Ernährung. - Ein gewisses Maß an Fasten ist nachweislich gesund, zumindest bei Rhesusaffen. Wissenschaftler stellten jetzt in "Science" die Ergebnisse eines 20-jährigen Vergleichstests vor.

Von Volker Mrasek |
    Keiner der Rhesusaffen aus der Versuchsgruppe musste darben. Alle bekamen sie gesunde Kost: arm an Fett, reich an Eiweiß und mit den nötigen Vitaminen und Mineralstoffen. Doch es gab einen entscheidenden Unterschied: Ein Teil der Affen bekam tagtäglich nur eine begrenzte Menge Futter. Die Tiere der Kontrollgruppe dagegen durften sich den Bauch vollschlagen, wann immer sie wollten. Dadurch nahmen sie all die Jahre 30 Prozent mehr Kalorien zu sich als ihre Artgenossen auf Diät. Nach 20-jähriger Studiendauer zeigt sich nun: Die lebenslange Völlerei rächt sich im Alter. In der Kontrollgruppe ist inzwischen jeder zweite Rhesusaffe gestorben, in der Diät-Gruppe nur jeder fünfte. Weniger Kalorien führen auch zu weniger Krankheiten, wie sie im Alter typisch sind. Richard Weindruch, Professor für Medizin an der Universität von Wisconsin in Madison in den USA:

    "Die Krankheiten, die im Alter auftreten, sind ähnlich wie beim Menschen.

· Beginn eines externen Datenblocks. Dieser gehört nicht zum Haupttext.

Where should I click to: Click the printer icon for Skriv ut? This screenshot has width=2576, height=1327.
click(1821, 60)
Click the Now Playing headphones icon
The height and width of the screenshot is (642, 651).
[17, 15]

Wir finden bei unseren Rhesusaffen verschiedene Krebsarten, Herzerkrankungen und - vor allem - Probleme mit der Zucker-Regulation, die später zum Alters-Diabetes führen können. Da haben wir einige Fälle in der Kontrollgruppe, aber keinen einzigen in der Diät-Gruppe. Insgesamt ist bei den Affen mit der niedrigen Kalorien-Aufnahme das Risiko für typische Erkrankungen im Alter dreimal geringer."

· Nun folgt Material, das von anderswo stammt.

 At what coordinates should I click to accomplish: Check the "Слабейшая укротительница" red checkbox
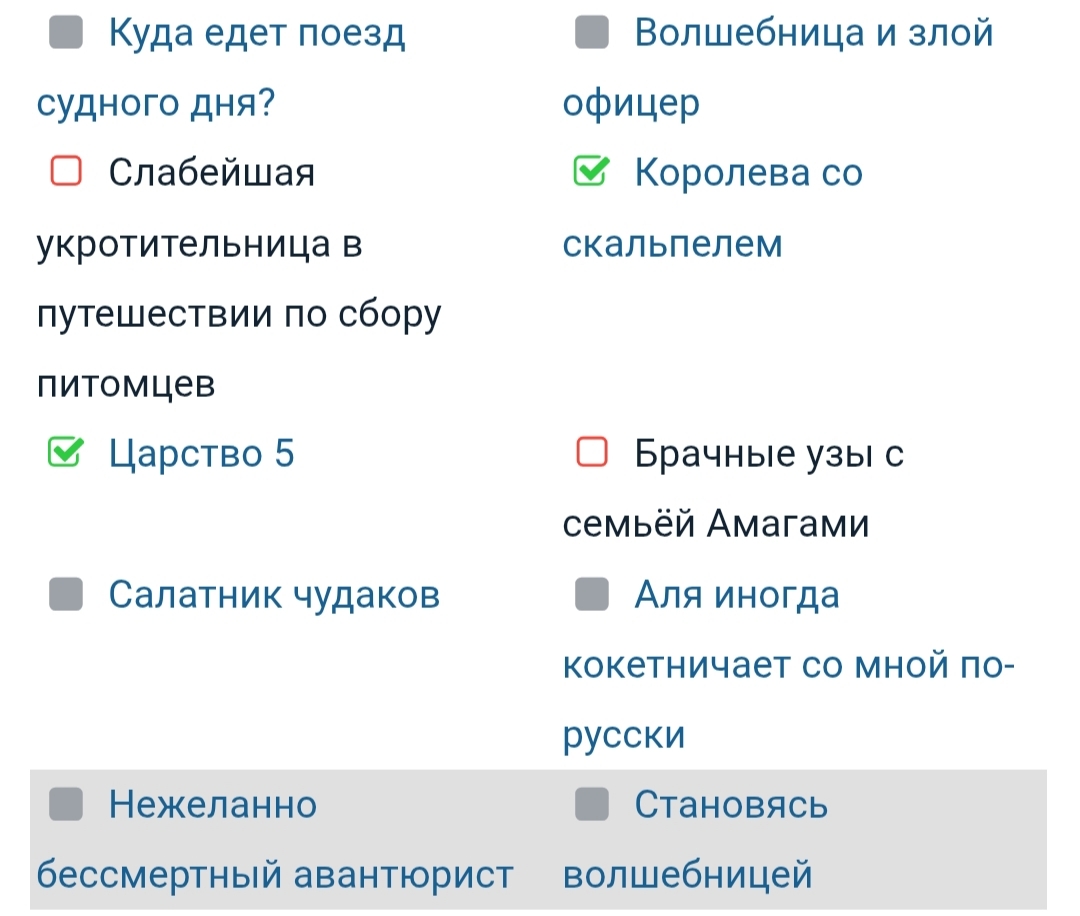coord(66,173)
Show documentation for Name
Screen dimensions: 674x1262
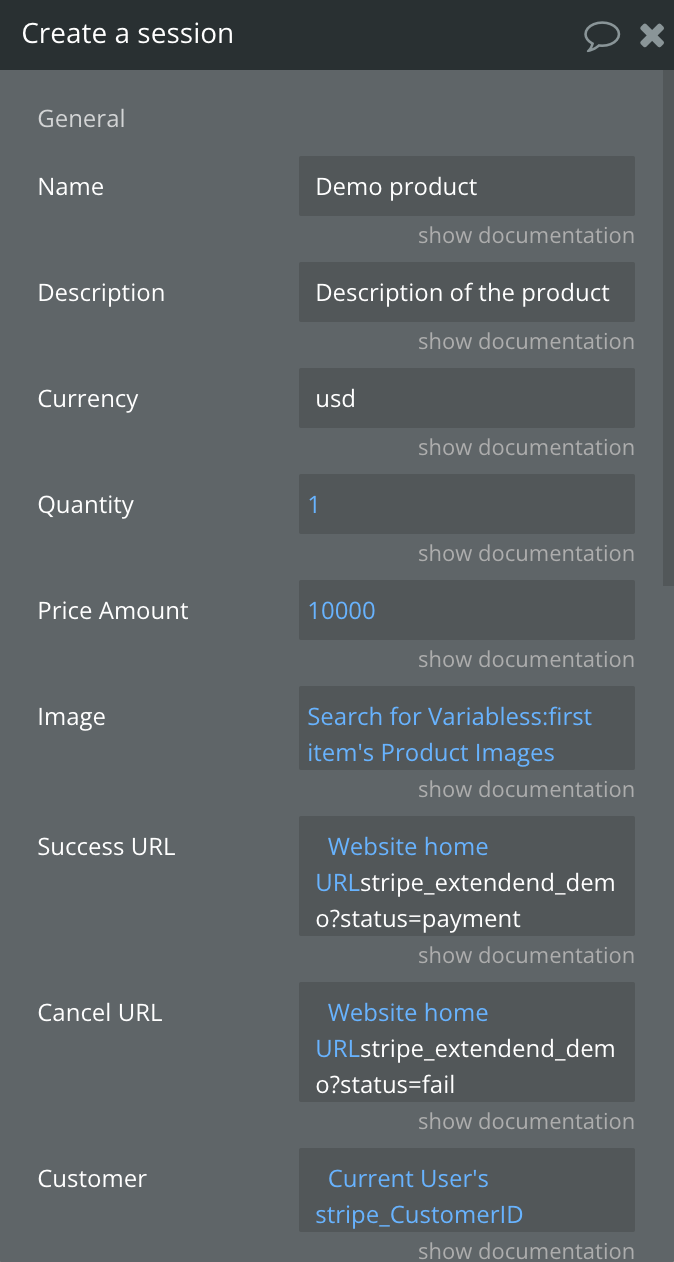click(526, 236)
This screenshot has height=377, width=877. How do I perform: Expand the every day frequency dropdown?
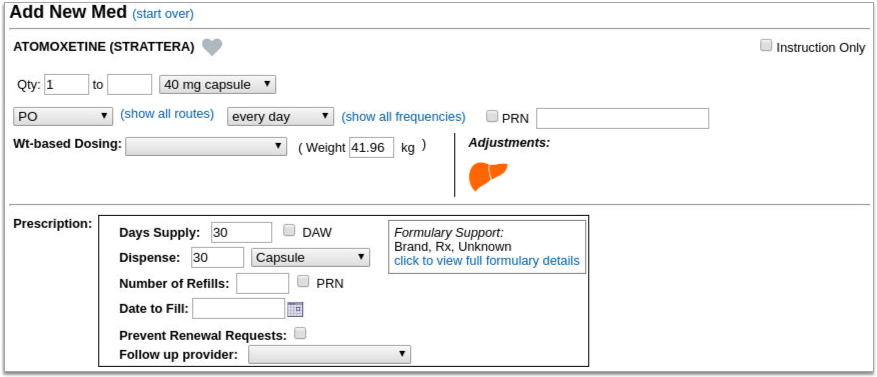(x=280, y=117)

    Weindruch und seine Kollegen berichten von weiteren positiven Effekten. Die Affen mit der kalorienarmen Diät seien vermutlich auch geistig fitter geblieben; ihre Gehirnmasse habe nicht so stark abgenommen, wie es sonst im Alter typisch sei. Das Gleiche konnten die US-Forscher schon früher für die Muskelmasse der Tiere zeigen. Daher verwundert es auch nicht, wie die kalorienarm aufgezogenen Rhesusaffen auf Fotos in der neuen Ausgabe von "Science" aussehen: viel jünger und viel vitaler als ihre völlenden Artgenossen, die offensichtlich schneller gealtert sind. Doch verhält es sich beim Menschen genauso? Die Biologin Ricki Colman vom Primaten-Forschungszentrum an der Universität von Wisconsin:

    "Affen sind nahe Verwandte von uns. Wir teilen mit ihnen ungefähr 93 Prozent unserer Gene. Insofern helfen uns die Rhesusaffen auch dabei zu verstehen, was beim Menschen passiert."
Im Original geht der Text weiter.